CentraCare will join with other area health-care organizations to promote well-being for one and all. One such program, a CentraCare program, is “Better Living, Exercise and Nutrition Daily,” dubbed BLEND. The original goal of BLEND was to reduce child-obesity rates by 10 percent within 10 years. It achieved that goal, among other goals, in only eight years. BLEND encourages healthy nutrition, exercise, tobacco cessation and other good habits that bring about overall good outcomes.
Triple Aim will involve all people in cities and rural areas of central Minnesota, including schools, churches, teachers, political leaders, businesses and organizations. All of those entities and people have enormous power to influence others for the better, and that includes health choices on a day-to-day basis.
CentraCare, a non-profit, invests lots of money in programs to promote health. It also works hard to initiate cost-saving methods in health care, as well as programs to enhance the doctor-patient relationship, which is another way to enhance and reinforce healthy lifestyles.
Bad nutrition, lack of exercise, too much indulgence in alcohol or tobacco are virtual recipes for health problems. Naturally, as people develop health problems because of those bad choices, that translates into earlier and more severe onsets of diseases and other health crises.
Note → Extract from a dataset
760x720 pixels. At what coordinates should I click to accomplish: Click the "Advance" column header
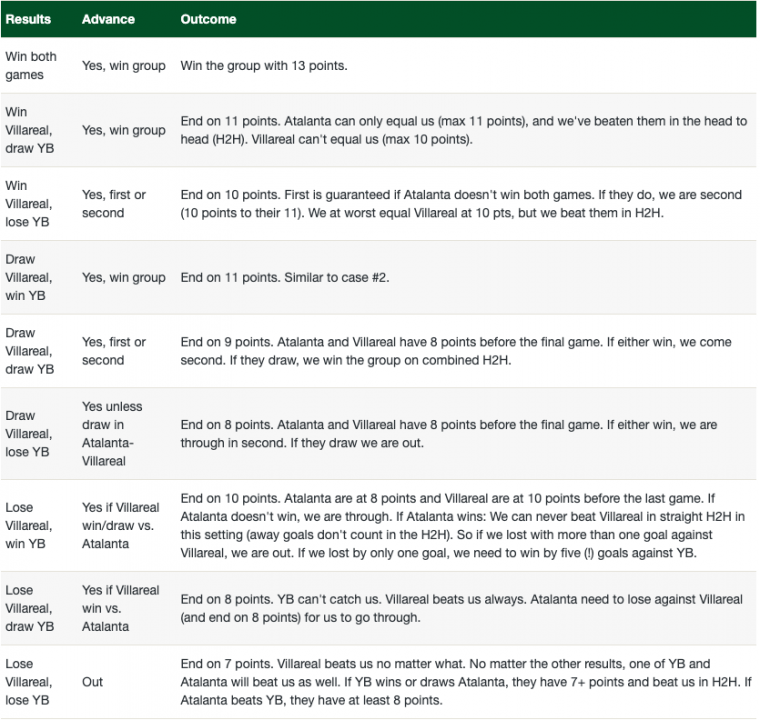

Those, in turn, cause higher and higher costs for health care, and ultimately all of us share in paying those costs, many of which are passed on in one way or another.
That is why Triple Aim is such good “medicine,” so to speak. Hopefully, the initiative will raise awareness (the all-important first step), and then people can begin a step at a time to act upon that awareness by eating less and more nutritiously, by starting an exercise regimen even if it’s only brisk walks in the neighborhood, by getting enough sleep and by getting regular medical check-ups to nip problems in the bud before they morph into major (and expensive-to- treat) problems.
The beauty of it is this: improved lifestyles lead to healthier and happier people, and together (healthier, happier) we can achieve a better, more functional society while saving enormous expenditures on health care. Triple Aim could be a win-win-win for all of us. Three cheers for Triple Aim.